*TEXTAUSZUG*:
--------
Die Aufnahmen zu „.Limbo Messiah“ entstanden zwischen Juni 2006 bis Februar 2007. Der Beginn der Proben fiel genau in die Zeit der Fußballweltmeisterschaftseuphorie. „Wir hatten einen Bomben- bzw Master- vielleicht aber auch überhaupt keinen Plan“, verrät Torsten, „wir wollten zwischen den Fußballspielen im Übungsraum komponieren. Am Ende haben wir gerade mal zwei Songs geschafft.“ Arnim zuckt die Schultern: „Fußball war nun mal wichtiger.“ Im Oktober fuhr die Combo mitsamt Produzent Moses Schneider für zwei Wochen nach Hamburg, um im Gaga Studio die Backings aufzunehmen. Im November ging es dann zurück an die Spree, wo im transporterraum die Gesänge verzwirbelt, rausgeknallt, weggeballert, abgeledert, oder auch nur auf Band gebannt wurden.

Elf Songs waren diesen schillernden Existenzen noch nicht genug, dazu drehten sie den 30-minütigen Film „Demons Galore“, der als Bonus-DVD der „.Limbo Messiah“ (Deluxe-Edition) beiliegt. Der Enthüllungsstreifen zerrt endlich die fiese Wahrheit über diese Möchtegern-Rockstars ans Licht. Hier wird das ungeschminkte Gesicht der Beatsteaks gezeigt: Frontmann Arnim mimt nach außen den Allet-dufte-Typen, beschwert sich aber hinterrücks bei seinem Promi-Buddy Jürgen Vogel, wie ätzend alle anderen sind. Torsten wird immer aggressiver und gewalttätiger. Thomas verstummt völlig, noch nicht einmal MTV´s Markus Kavka kann ihm ein Wörtchen entlocken. Die beiden Gitarristen Bernd Kurtzke und Peter Baumann liefern sich eine erbitterte Schlammschlacht, die auf der Couch der Psychologin endet. Es geht um die Frage, von wem die neuen Hits nun wirklich stammen. Kurz und krumm, gigantische Abgründe tun sich auf. Manch einer wird sich mit Grausen abwenden. Eines sei dem geschockten Betrachter aber noch gesagt, die Doku mag manches schöngefärbte Bild zerstören, aber bei anderen Bands (außer vielleicht bei den incredible Roy’s, von denen noch zu hören sein wird) sieht´s auch nicht viel besser aus.
--------
*Datensatzeinträge*:
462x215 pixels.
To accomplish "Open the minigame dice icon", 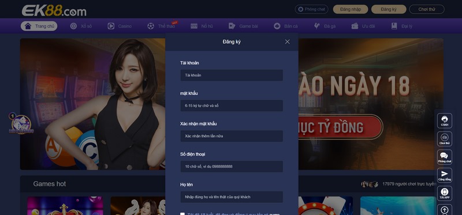I will click(x=21, y=123).
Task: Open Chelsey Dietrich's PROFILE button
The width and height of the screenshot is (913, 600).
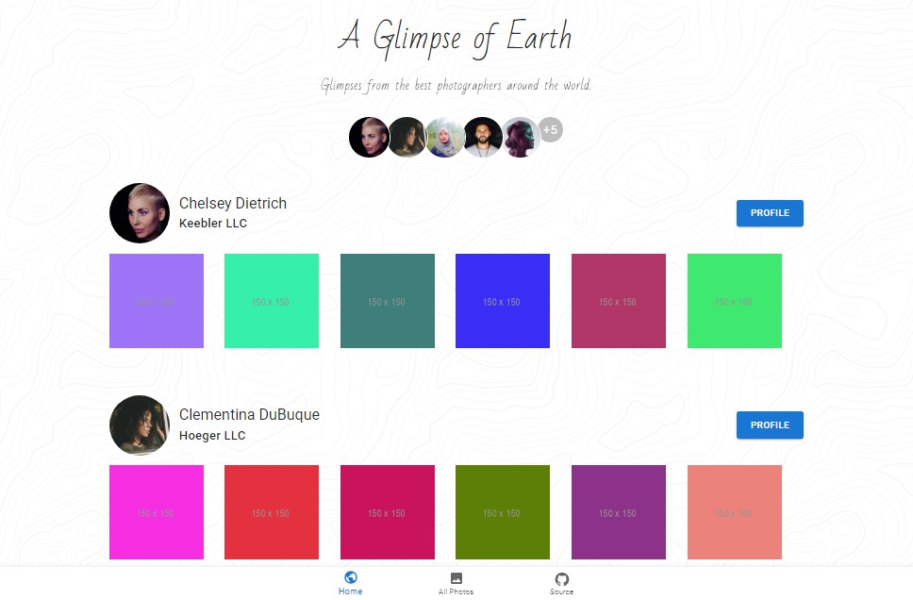Action: point(770,213)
--------
*AUFGABEN*:
1 - In welchem Studio nahm die Band laut dem Text über „.Limbo Messiah“ die Backings auf?
2 - Schreibe den Text über „.Limbo Messiah“ nach seinem letzten Satz weiter.
Die Einträge werden hier nicht benötigt.

*LÖSUNGEN*:
1 - Im Gaga Studio in Hamburg.

2 -
Irgendwie typisch auch, dass das Komponieren, Proben und Livespielen den größenwahnsinnigen Hauptstädtern nicht genug ist. Frei nach dem Punk-Motto „Do It Yourself“ kümmert sich die etwas hohle, aber symphatische Band um beinahe alle Aspekte, die so ein komplexes Unternehmen mit sich bringt. Torsten schuftet im Mailorder Shop. Arnim hat den direkten Draht zum Management und designt geschmackvolle T-Shirts (oder was er für geschmackvoll hält). Bernd hält das Equipement in Schuss. Thomas sorgt dafür, dass die Website der Beatsteaks auf dem neusten Stand bleibt. Peter hat den Herkules-Job übernommen, sämtliche E-mails der Band zu beantworten. Jeden Montag um 18 Uhr treffen sich die Mitglieder mit ihren Managern Torsten und Eric zum Bandmeeting, „Paule“ genannt, um neue Pläne auszuhecken (und Bier zu trinken).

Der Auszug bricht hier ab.